**Activity**
Look below for the line that has "Направляющие, системы выдвижения (92, 249)". Set down the lines from there through the line that has "Крючки мебельные (65, 227)", exactly as written.

**Records to process**
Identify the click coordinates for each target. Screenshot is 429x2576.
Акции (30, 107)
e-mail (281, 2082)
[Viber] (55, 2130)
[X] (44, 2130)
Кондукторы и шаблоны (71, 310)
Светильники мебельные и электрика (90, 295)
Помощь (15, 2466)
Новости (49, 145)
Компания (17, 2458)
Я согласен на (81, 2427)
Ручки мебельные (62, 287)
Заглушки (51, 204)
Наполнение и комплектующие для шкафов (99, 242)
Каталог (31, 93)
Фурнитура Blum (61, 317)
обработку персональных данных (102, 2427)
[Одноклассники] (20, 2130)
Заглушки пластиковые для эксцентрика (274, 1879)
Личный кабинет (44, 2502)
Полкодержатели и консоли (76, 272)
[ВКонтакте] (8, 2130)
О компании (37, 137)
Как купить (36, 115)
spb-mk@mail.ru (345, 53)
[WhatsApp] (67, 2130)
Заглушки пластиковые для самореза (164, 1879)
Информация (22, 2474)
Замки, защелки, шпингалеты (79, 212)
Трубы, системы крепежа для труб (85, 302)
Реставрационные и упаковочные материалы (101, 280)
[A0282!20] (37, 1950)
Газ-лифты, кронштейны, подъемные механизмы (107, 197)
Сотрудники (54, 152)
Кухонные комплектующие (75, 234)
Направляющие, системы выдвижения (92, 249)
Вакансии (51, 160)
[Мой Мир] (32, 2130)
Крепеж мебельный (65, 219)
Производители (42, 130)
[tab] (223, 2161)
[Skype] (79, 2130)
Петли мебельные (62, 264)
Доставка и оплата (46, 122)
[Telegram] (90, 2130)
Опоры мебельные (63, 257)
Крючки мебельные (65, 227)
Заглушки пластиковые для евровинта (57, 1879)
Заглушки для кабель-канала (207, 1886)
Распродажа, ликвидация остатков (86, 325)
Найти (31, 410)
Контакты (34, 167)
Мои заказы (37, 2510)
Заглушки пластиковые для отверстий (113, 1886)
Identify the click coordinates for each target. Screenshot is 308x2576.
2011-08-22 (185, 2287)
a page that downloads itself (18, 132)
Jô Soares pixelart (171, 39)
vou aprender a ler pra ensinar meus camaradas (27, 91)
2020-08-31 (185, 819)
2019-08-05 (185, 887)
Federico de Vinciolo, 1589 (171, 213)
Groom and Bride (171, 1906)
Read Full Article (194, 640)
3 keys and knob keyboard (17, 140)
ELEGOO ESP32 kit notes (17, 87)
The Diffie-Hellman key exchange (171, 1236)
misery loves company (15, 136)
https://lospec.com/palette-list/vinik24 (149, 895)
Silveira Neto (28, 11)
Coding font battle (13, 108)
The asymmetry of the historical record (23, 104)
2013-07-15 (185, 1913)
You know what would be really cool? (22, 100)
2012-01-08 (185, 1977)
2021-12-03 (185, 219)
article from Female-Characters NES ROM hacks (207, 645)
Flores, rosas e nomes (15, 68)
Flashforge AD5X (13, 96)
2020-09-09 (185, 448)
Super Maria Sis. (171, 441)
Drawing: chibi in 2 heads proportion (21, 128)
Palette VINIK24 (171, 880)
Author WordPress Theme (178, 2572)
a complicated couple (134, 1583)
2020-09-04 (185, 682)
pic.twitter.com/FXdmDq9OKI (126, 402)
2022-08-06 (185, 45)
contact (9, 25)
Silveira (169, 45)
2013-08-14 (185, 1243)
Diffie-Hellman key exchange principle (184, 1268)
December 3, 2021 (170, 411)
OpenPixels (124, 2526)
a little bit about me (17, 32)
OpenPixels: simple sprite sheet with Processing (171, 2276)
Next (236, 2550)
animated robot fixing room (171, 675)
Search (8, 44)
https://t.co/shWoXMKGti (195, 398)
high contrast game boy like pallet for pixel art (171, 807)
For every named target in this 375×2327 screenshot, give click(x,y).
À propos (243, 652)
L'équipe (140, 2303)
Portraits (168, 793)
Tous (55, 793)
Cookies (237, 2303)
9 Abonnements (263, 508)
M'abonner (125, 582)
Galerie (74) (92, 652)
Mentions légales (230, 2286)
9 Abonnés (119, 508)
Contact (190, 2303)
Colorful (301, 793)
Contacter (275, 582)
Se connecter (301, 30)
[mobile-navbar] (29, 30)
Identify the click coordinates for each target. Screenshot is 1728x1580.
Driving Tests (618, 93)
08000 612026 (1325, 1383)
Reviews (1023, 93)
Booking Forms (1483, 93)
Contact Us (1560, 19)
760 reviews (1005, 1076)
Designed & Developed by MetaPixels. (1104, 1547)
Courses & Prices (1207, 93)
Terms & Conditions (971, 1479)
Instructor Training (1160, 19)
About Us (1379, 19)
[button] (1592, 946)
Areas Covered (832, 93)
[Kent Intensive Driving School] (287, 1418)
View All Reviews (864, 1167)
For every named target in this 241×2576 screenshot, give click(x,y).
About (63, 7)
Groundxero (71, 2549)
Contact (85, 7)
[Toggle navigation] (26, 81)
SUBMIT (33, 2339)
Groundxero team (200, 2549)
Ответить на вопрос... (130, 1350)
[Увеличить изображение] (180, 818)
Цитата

**Response below**
Направляющие, системы выдвижения (92, 249)
Вакансии (51, 160)
[Мой Мир] (32, 2130)
Крепеж мебельный (65, 219)
Производители (42, 130)
[tab] (223, 2161)
[Skype] (79, 2130)
Петли мебельные (62, 264)
Доставка и оплата (46, 122)
[Telegram] (90, 2130)
Опоры мебельные (63, 257)
Крючки мебельные (65, 227)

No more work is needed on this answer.